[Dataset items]
__________

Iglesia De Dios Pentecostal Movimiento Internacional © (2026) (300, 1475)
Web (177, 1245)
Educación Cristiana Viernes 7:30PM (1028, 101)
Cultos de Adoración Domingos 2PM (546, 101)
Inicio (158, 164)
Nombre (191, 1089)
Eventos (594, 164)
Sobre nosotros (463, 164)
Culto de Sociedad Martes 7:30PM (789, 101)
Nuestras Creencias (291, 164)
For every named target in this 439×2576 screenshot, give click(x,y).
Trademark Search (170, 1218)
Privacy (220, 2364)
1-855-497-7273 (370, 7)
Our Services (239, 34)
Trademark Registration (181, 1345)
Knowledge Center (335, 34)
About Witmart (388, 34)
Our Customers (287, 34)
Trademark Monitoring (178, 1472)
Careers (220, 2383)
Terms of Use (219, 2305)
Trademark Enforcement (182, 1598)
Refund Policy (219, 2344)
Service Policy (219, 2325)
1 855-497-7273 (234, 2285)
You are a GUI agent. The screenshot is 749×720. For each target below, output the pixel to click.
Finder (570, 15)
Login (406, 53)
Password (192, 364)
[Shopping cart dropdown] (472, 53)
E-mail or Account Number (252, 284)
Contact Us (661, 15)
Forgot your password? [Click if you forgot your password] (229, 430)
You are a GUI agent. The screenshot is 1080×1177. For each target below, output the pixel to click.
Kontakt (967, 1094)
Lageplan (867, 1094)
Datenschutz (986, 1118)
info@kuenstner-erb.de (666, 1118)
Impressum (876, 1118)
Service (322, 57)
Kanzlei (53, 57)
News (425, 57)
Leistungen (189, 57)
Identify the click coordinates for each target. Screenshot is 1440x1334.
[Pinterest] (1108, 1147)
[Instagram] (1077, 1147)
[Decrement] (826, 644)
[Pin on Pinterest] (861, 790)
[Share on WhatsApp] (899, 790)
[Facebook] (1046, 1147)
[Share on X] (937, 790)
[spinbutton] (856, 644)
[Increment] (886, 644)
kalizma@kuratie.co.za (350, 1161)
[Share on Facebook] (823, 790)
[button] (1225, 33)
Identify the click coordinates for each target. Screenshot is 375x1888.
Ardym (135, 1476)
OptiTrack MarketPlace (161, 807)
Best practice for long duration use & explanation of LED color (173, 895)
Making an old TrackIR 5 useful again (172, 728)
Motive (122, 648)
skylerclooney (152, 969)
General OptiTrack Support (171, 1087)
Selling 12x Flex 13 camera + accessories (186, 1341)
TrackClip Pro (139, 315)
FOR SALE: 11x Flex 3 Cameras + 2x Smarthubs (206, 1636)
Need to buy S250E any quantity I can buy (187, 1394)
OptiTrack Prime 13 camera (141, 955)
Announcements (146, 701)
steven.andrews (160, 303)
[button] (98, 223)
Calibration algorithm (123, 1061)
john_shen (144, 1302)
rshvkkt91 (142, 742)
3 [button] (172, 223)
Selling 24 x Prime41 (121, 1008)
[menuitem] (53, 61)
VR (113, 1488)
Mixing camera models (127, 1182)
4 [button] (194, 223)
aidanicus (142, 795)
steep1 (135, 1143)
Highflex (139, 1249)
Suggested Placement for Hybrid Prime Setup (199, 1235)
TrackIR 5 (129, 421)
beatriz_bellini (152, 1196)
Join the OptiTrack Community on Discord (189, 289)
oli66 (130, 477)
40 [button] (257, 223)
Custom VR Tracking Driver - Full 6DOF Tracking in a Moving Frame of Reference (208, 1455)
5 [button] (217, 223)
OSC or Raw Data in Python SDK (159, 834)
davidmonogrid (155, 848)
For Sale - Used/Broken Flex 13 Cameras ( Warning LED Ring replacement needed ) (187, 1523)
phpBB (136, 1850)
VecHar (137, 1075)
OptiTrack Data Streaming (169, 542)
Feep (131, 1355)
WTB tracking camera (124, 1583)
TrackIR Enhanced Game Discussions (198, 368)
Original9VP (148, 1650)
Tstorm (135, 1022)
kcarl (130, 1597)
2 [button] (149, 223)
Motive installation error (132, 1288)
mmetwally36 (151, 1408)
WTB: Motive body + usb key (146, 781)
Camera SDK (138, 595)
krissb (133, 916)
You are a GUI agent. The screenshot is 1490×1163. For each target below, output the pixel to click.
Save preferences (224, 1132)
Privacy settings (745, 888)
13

__________

### Your instructions
Reproduce the stretch of the material from its start through the line containing "Sobre nosotros (463, 164)", offsetting every coordinate in the answers by -91.

### Output
Iglesia De Dios Pentecostal Movimiento Internacional © (2026) (209, 1384)
Web (86, 1154)
Educación Cristiana Viernes 7:30PM (937, 10)
Cultos de Adoración Domingos 2PM (455, 10)
Inicio (67, 73)
Nombre (100, 998)
Eventos (503, 73)
Sobre nosotros (372, 73)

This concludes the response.